Bookmarks are essential for a quick navigation in large PDF documents. The value of a book drops dramatically when the chapters are not available via the table of contents. Use the following tests to ensure that the bookmarks are generated correctly.
<!-- Tags for tests on bookmarks: --> <hasNumberOfBookmarks /> <hasBookmarks /> <hasBookmark withLabel=".." (One of these attributes ... withLinkToName=".." ... withLinkToPage=".." ... withLinkToURI=".." ... withoutDeadLink=".." ... has to be used) /> <hasBookmark withLabel=".." (Only these two attributes ... linkingToPage=".." ... can be used together.) /> <!-- Nested tags of <hasBookmarks />: --> <hasBookmarks> <matchingXPath /> (optional) <matchingXML /> (optional) <hasBookmarks />
We can see bookmarks as starting points and “named destinations” as the landing points. Named destinations can be used by bookmarks and also by HTML links. So you can jump from a website directly to a specific location within a PDF document.
For named destinations, the following tags are available:
<!-- Tags to check named destinations: --> <hasNamedDestination /> <!-- Nested tags: --> <hasNamedDestination> <withName /> (optional) </hasNamedDestination>
The names of named destinations can be tested easily:
<testcase name="hasNamedDestination_WithName"> <assertThat testDocument="namedDestination/manyNamedDestinations.pdf"> <hasNamedDestination> <withName>Seventies</withName> <withName>Eighties</withName> <withName>1999</withName> <withName>2000</withName> </hasNamedDestination> </assertThat> </testcase>
Because a name also has to work with external links, it may not contain spaces.
For example, if a document in LibreOffice has a label
"Export to PDF"
(which contains spaces) then LibreOffice creates a
destination with the label "First2520Bookmark"
when exporting it to PDF. A test has to use the escaped value:
<!-- The convertion of the bookmarks by LibreOffice converts every space in a bookmark label into "2520" in the named destination". --> <testcase name="hasNamedDestination_CreatedWithLibreOffice"> <assertThat testDocument="namedDestination/problem_convert-bookmarks-to-pdf.pdf"> <hasNamedDestination> <withName>First2520Bookmark</withName> </hasNamedDestination> </assertThat> </testcase>
It is easy test to verify the existence of bookmarks:
<testcase name="hasBookmarks"> <assertThat testDocument="bookmarks/diverseContentOnMultiplePages.pdf"> <hasBookmarks /> </assertThat> </testcase>
After testing whether a document contains bookmarks at all, it is worth verifying the number of bookmarks:
<testcase name="hasNumberOfBookmarks"> <assertThat testDocument="bookmarks/manyBookmarks.pdf"> <hasNumberOfBookmarks>19</hasNumberOfBookmarks> </assertThat> </testcase>
An important property of a bookmark is its label.
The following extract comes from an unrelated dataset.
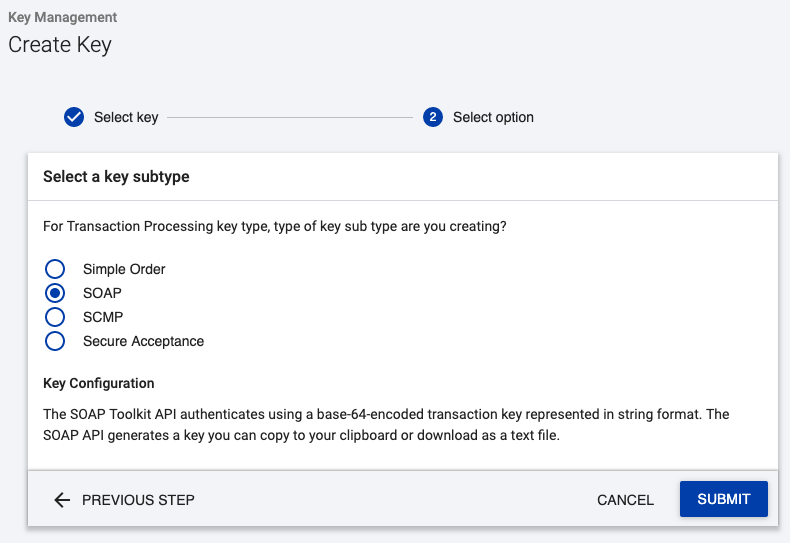790x543 pixels.
Task: Click the Select option step label
Action: pyautogui.click(x=493, y=117)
That is what the reader sees. So you should test that an expected bookmark has the expected label:
<testcase name="hasBookmark_withLabel"> <assertThat testDocument="bookmarks/diverseContentOnMultiplePages.pdf"> <hasBookmark withLabel="Content on page 3." /> </assertThat> </testcase>
Bookmarks can have different kinds of destinations.
A suitable attribute is provided for each destination inside the tag
<hasBookmark />
.
Does a particular bookmark point to the expected page number:
<testcase name="hasBookmark_WithLabelLinkingToPage"> <assertThat testDocument="bookmarks/diverseContentOnMultiplePages.pdf"> <hasBookmark withLabel="Content on first page." linkingToPage="1"/> </assertThat> </testcase>
The attribute linkingToPage=".."
can only be used together
with the attribute withLabel=".."
. In such a test the
given label has to point to the expected page number.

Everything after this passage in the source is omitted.